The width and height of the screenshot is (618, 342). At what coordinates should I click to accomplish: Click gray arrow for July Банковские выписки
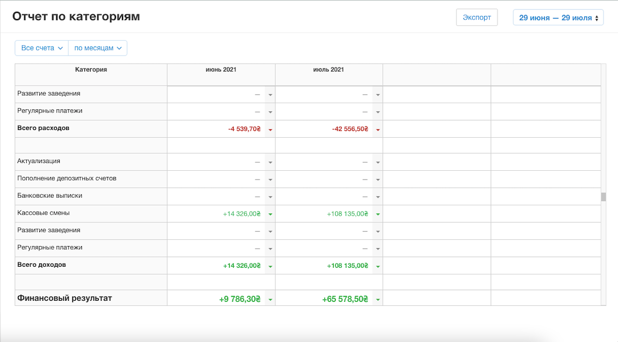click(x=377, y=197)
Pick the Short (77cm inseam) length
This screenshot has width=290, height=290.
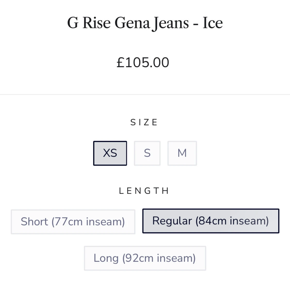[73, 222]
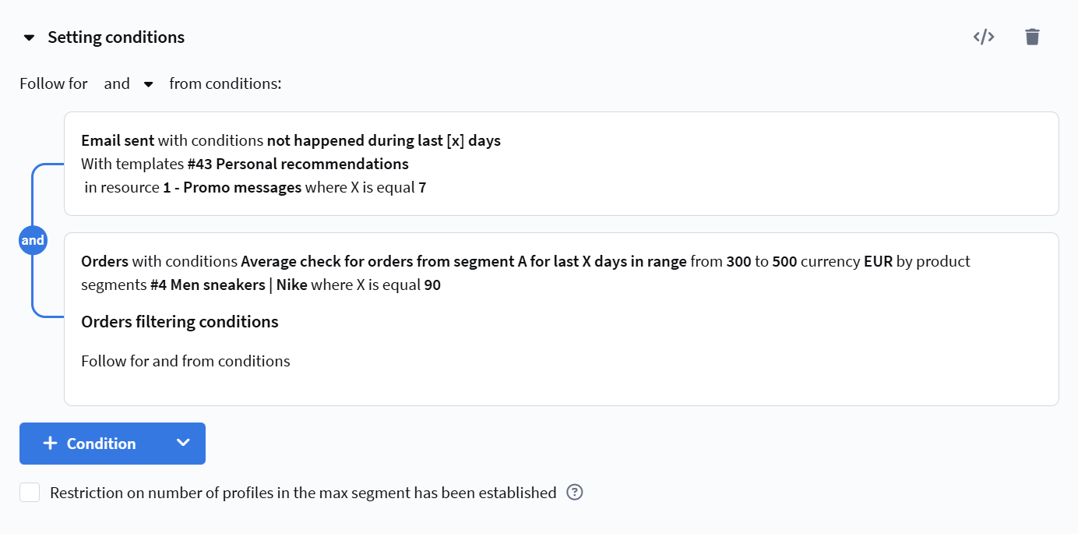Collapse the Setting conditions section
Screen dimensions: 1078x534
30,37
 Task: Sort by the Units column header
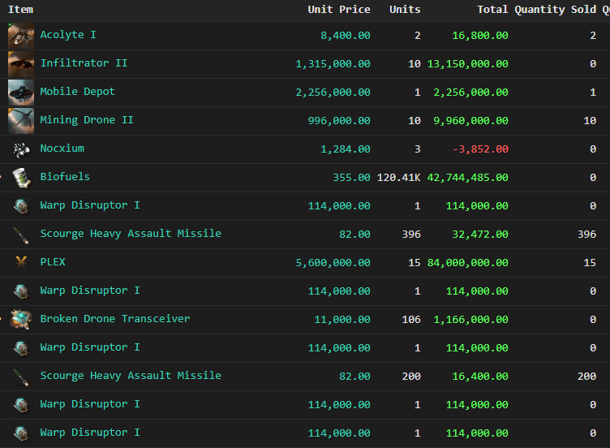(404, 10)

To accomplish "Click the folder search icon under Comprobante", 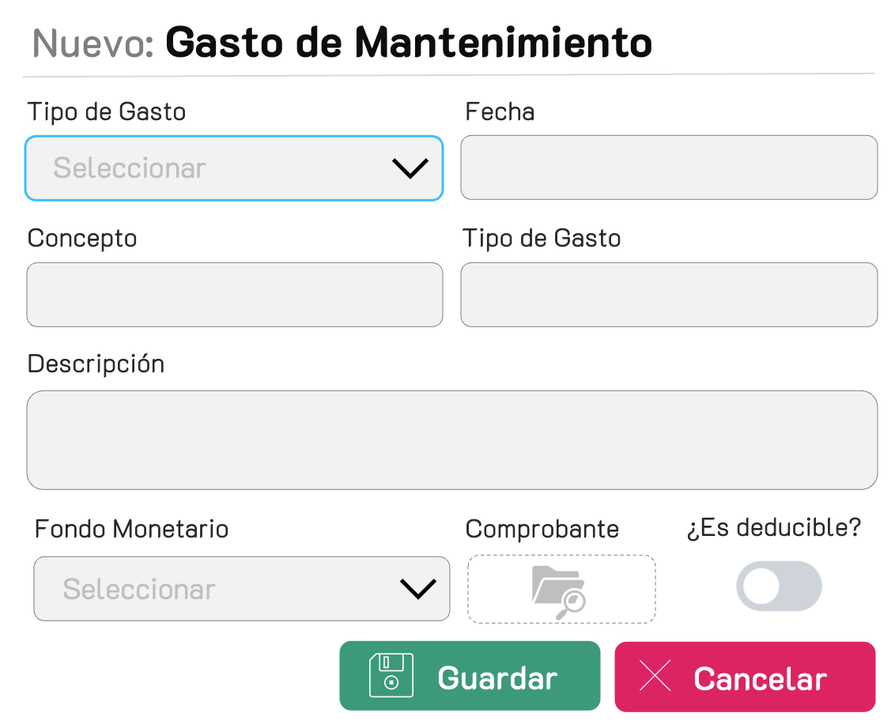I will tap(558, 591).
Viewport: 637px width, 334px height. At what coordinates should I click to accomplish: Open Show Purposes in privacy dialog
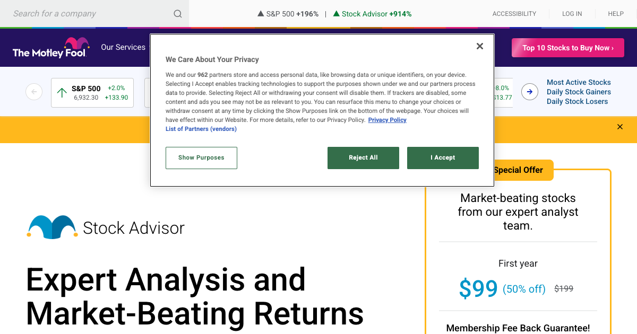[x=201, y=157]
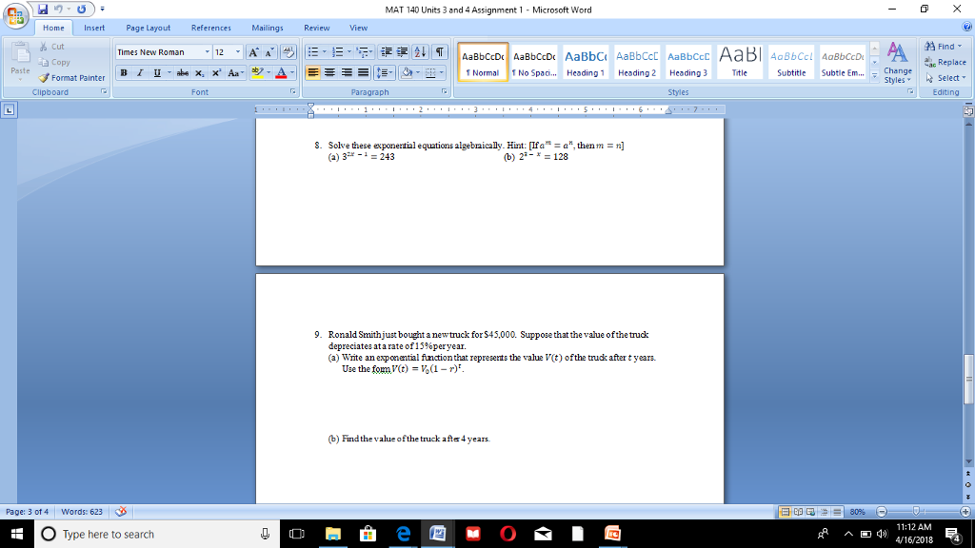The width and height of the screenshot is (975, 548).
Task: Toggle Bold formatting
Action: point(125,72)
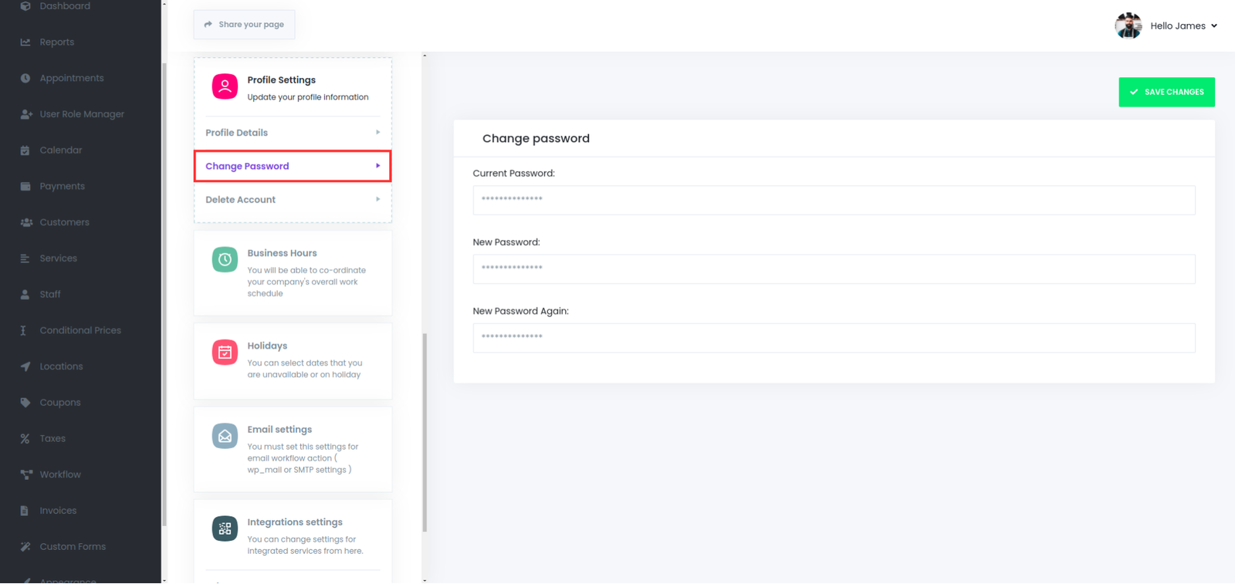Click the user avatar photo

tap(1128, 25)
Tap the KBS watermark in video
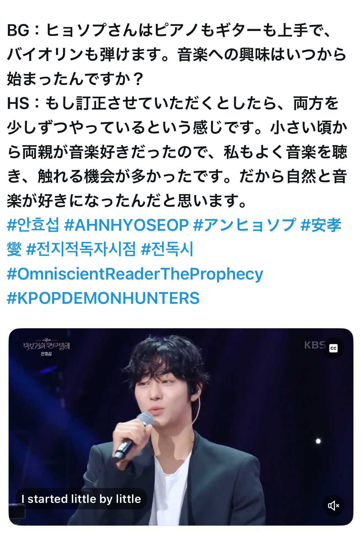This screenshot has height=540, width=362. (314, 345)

++++++

TRY IT: Restate word for word the lines that begin at the one containing "Viewport: 637px width, 334px" and end with the final line of the records. Pictures stay out.

WRITTEN REPLY:
Viewport: 637px width, 334px height. At what coordinates should I click to accomplish: Open Show Purposes in privacy dialog
[x=201, y=157]
The width and height of the screenshot is (975, 548).
Task: Toggle Bold formatting
Action: point(125,72)
Click the user avatar photo

tap(1128, 25)
Tap the KBS watermark in video
This screenshot has height=540, width=362. (314, 345)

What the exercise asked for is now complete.